HAS WORKAROUND: Restart fails in IHistClm60BgcCropCrujra case
Brief summary of bug
@samsrabin reported: First restart-generated lnd.log file ends with this information:
using alpha-ctsm5.4.CMIP7.09.ctsm5.3.068.test.clm2.rh0i.1958-01-23-00000.nc in current working directory
ERROR: reading variable: num2d
ERROR in /glade/work/slevis/git/ans_chging_tags/src/main/ncdio_pio.F90.in at line 1508
General bug information
CTSM version you are using: alpha-ctsm5.4.CMIP7.09.ctsm5.3.068
Does this bug cause significantly incorrect results in the model's science? No, but restart fails under the circumstances described below.

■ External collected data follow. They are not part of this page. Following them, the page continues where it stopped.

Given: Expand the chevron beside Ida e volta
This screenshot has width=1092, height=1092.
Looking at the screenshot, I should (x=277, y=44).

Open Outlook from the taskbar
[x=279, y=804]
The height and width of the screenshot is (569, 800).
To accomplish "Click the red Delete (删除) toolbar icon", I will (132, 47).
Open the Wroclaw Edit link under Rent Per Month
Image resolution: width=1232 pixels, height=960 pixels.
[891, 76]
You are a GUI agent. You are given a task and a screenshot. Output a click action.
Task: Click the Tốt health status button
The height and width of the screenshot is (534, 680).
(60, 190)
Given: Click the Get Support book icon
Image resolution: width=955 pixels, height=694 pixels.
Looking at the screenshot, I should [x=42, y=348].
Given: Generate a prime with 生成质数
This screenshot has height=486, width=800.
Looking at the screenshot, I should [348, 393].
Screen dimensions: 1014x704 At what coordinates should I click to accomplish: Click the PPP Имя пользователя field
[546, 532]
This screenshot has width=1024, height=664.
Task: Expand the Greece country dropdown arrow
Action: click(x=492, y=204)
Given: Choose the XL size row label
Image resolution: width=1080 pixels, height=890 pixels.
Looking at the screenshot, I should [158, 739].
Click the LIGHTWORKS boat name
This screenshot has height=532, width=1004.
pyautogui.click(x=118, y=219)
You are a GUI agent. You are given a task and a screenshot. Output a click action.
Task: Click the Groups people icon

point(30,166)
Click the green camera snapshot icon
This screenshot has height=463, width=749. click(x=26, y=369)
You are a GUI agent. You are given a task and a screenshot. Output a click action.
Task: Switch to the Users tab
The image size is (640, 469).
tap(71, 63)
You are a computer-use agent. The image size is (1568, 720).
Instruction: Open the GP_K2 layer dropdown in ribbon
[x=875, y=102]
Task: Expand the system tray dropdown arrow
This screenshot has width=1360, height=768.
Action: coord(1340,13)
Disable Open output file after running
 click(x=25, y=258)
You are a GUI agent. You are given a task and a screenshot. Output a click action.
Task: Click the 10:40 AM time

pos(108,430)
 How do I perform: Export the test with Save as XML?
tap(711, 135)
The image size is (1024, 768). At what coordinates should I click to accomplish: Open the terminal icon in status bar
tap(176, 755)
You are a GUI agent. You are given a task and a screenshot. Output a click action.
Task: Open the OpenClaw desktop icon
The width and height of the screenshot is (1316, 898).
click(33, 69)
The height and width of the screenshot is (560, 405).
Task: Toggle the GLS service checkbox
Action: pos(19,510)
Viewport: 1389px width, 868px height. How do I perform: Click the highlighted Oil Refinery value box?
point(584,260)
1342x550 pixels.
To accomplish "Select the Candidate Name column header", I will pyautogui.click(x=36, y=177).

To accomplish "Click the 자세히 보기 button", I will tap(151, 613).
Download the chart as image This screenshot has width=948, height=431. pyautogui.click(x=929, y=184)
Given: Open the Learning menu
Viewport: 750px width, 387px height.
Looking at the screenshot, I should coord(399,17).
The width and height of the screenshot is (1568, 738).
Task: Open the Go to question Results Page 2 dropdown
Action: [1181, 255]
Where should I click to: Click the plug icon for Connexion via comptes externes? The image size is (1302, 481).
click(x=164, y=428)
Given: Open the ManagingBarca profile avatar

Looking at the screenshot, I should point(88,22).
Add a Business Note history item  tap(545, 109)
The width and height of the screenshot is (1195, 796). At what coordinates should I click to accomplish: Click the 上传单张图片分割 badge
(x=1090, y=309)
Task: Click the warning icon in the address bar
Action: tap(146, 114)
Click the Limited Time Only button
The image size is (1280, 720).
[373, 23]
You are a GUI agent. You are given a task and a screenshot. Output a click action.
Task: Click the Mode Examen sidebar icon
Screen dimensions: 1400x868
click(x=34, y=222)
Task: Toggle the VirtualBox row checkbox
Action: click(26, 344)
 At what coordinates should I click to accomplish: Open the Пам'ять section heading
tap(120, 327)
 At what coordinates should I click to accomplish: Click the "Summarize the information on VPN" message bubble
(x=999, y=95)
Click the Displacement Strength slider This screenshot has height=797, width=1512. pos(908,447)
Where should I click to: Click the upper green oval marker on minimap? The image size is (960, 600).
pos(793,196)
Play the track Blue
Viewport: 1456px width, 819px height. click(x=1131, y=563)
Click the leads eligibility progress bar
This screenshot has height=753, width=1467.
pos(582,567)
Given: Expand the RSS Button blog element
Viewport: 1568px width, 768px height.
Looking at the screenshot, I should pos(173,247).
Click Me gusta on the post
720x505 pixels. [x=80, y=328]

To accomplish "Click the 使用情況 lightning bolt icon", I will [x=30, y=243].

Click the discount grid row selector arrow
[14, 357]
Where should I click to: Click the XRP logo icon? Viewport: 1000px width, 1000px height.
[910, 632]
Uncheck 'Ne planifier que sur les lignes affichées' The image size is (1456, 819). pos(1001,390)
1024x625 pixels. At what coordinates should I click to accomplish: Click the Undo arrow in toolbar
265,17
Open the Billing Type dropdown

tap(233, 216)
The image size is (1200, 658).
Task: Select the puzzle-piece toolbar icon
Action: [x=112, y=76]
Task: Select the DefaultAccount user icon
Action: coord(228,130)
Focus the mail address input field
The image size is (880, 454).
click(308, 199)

Configurations affected: Restarts, though aux_clm was OK in /glade/derecho/scratch/slevis/tests_0815-150711de, so I need to investigate.
Details of bug
Important details of your setup / configuration so we can reproduce the bug
@samsrabin reported the problem, and I reproduced it with these cases: ~samrabin/cases_ctsm_crop_reparam/alpha-ctsm5.4.CMIP7.09.ctsm5.3.068.test ~slevis/cases_dev/alpha-ctsm5.4.CMIP7.09.ctsm5.3.068.test
Details of my case:
./create_newcase --compset IHistClm60BgcCropCrujra --res f10_f10_mg37 --case ~slevis/cases_dev/alpha-ctsm5.4.CMIP7.09.ctsm5.3.068.test --run-unsupported
user_nl_clm (same in both cases):
hist_empty_htapes = .true.
! h0: Instantaneous annual crop variables
hist_fincl1 = 'GRAINC_TO_FOOD_PERHARV', 'GRAINC_TO_FOOD_ANN', 'SDATES', 'SDATES_PERHARV', 'SYEARS_PERHARV', 'HDATES', 'GDDHARV_PERHARV', 'GDDACCUM_PERHARV', 'HUI_PERHARV', 'SOWING_REASON_PERHARV', 'HARVEST_REASON_PERHARV'
hist_nhtfrq(1) = 17520 ! annual saves
hist_mfilt(1) = 1 ! new file every save (so annual files)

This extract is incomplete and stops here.